Elle sent cette différence. Elle sent que cette ancienne version d’elle-même a pris un chemin nouveau. Mais quel est l’écho de ce changement à travers le temps ? Je lui propose d’abandonner le présent, de devenir cette Clara de 4 ans, et de cheminer à partir d’elle vers l’avenir.
Elle a 4 ans, et elle sourit. Elle me dit quelques mots avec sa voix d’enfant. Quelque chose est différent dans son regard : un éclat, une maturité aussi… une liberté, une légèreté.
Le temps avance, le futur se précipite à nouveau… les années défilent et nous revenons au présent partagé.
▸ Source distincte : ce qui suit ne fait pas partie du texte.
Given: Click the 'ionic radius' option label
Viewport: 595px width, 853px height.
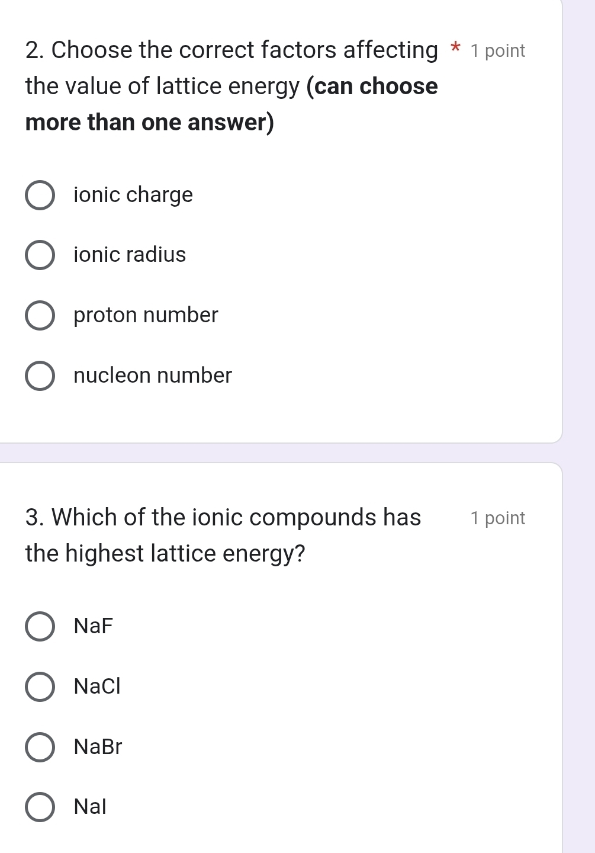Looking at the screenshot, I should (130, 255).
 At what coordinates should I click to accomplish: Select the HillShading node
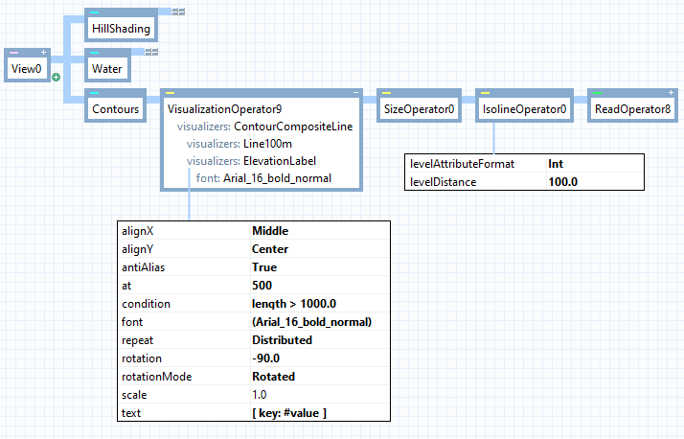(x=122, y=30)
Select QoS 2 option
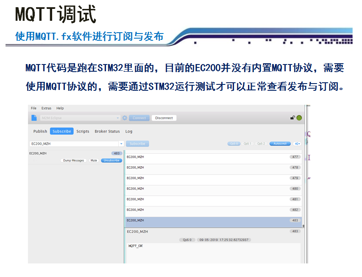Viewport: 362px width, 277px height. point(261,144)
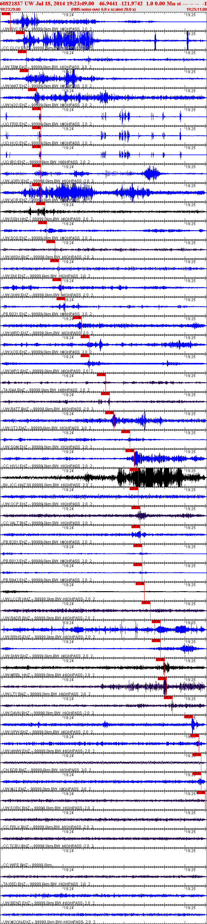Click the red pick marker on UW.RVC trace

pos(5,14)
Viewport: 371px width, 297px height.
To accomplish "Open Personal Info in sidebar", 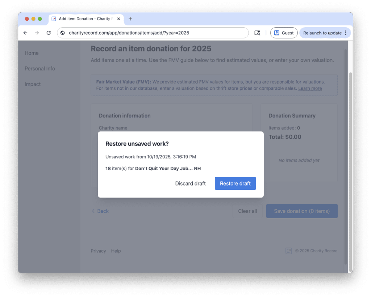I will coord(40,69).
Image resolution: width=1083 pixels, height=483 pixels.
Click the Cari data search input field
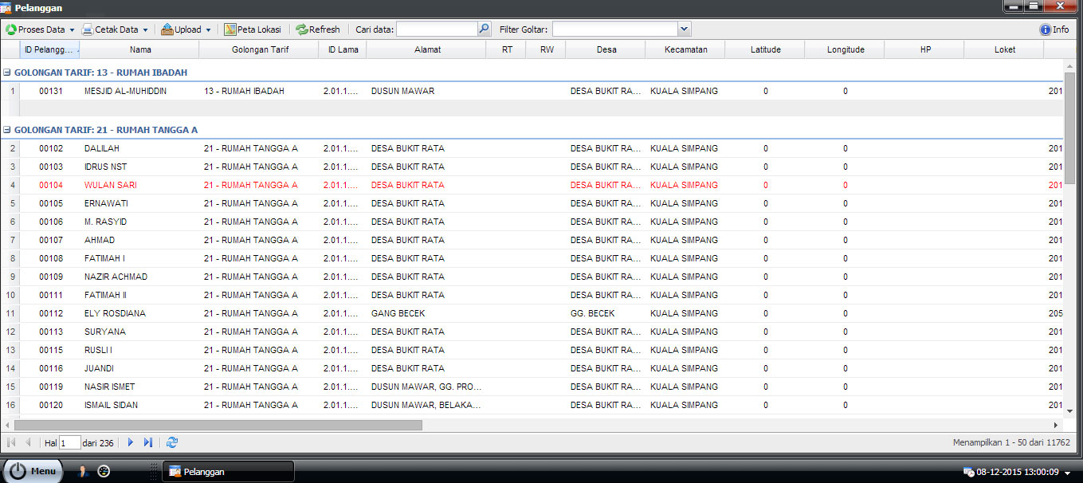tap(436, 29)
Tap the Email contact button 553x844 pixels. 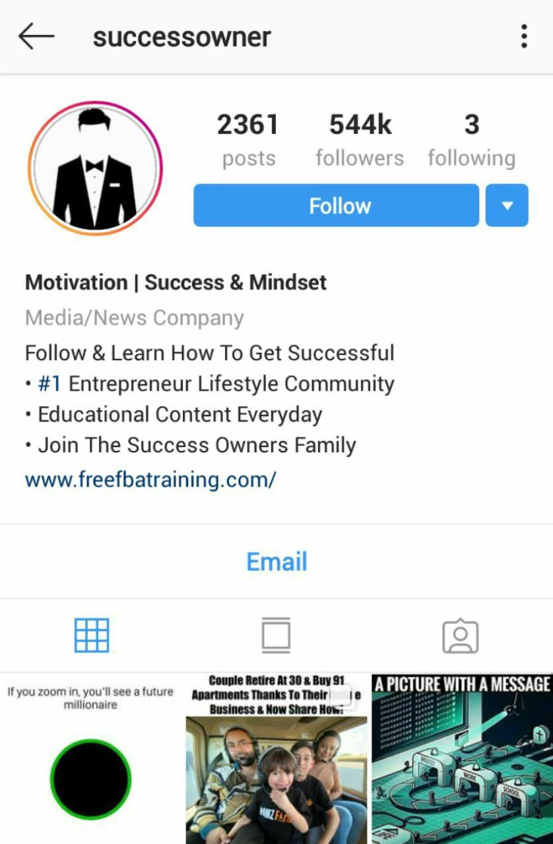pyautogui.click(x=277, y=562)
A l’intérieur de Clara, il y avait toujours eu une petite fille de 4 ans qui n’avait pas pu apaiser son angoisse. Désormais, cette partie d’elle a grandi elle aussi.
Elle ouvre les yeux, l’éclat est là. Son sourire, lui aussi, témoigne du changement intérieur. Elle porte la main à sa poitrine, comme si elle cherchait quelque chose…. « il n’y a plus de vide, c’est plein ». Elle émerge. On ne revient pas à soi après une séance d’hypnose, tout comme on ne revient pas tout à fait d’un voyage : dans les deux cas, celui qui revient n’est pas tout à fait celui qui est parti. Pour elle, ce présent est différent. Son corps l’est aussi : il est libéré du poids du passé.
“La conception que tout individu a du monde est et reste toujours une construction de son esprit, et on ne peut jamais prouver qu’elle ait une quelconque autre existence.” Erwin Schrödinger, L’esprit et la Matière.
La régression hypnotique ne se cantonne pas à la technique présentée dans ce cas : on peut aussi l’utiliser pour retrouver des capacités anciennes, se reconnecter à de vieux apprentissages et pour bien d’autres choses encore … l’outil est vaste et cet article ne prétend pas faire l’inventaire de ses possibilités.
L’idée est en tout cas de travailler sur notre construction personnelle. Nous nous racontons une histoire sur nous-mêmes, et cette histoire, nous l’appelons le passé. Cette histoire n’est pas objective, elle est mouvante et à la lumière d’une nouvelle information il nous arrive de la transformer. Parfois, en cheminant à travers les âges, en avançant dans notre vie, nous vivons un événement qui nous marque profondément, qui nous blesse et nous déstabilise. Nous n’avons ni les outils, ni les connaissances, ni le recul pour le gérer. Alors nous continuons à avancer en laissant une partie de nous en arrière, engluée dans le passé.
Puis, en suivant notre chemin, nous prenons de l’expérience, de la force, de la sagesse et bien d’autres qualités encore.
Ainsi transformés, nous pourrions retourner en arrière et libérer cette partie que nous avons abandonnée sur le chemin… mais peut-être l’avons-nous oubliée ? Peut-être n’avons-nous pas l’idée d’aller la chercher ? Peut-être ne savons-nous pas que c’est possible… et peut-être, tout simplement, que notre état de conscience ordinaire ne nous permet pas de retourner là où elle nous attend depuis si longtemps.
En hypnose, il est possible de se souvenir, de revenir. De donner, de réparer et de faire grandir.
Beaucoup de personnes ont abandonné des parties d’elles-mêmes sur leur chemin…
Elles sont toujours là, à les attendre.
Il suffit de fermer les yeux…
Kevin FINEL
1 : http://journals.sagepub.com/doi/abs/10.1177/0956797614562862
2 Loftus, E. F. 2005. “Planting misinformation in the human mind : A 30 year investigation of the malleability of memory”.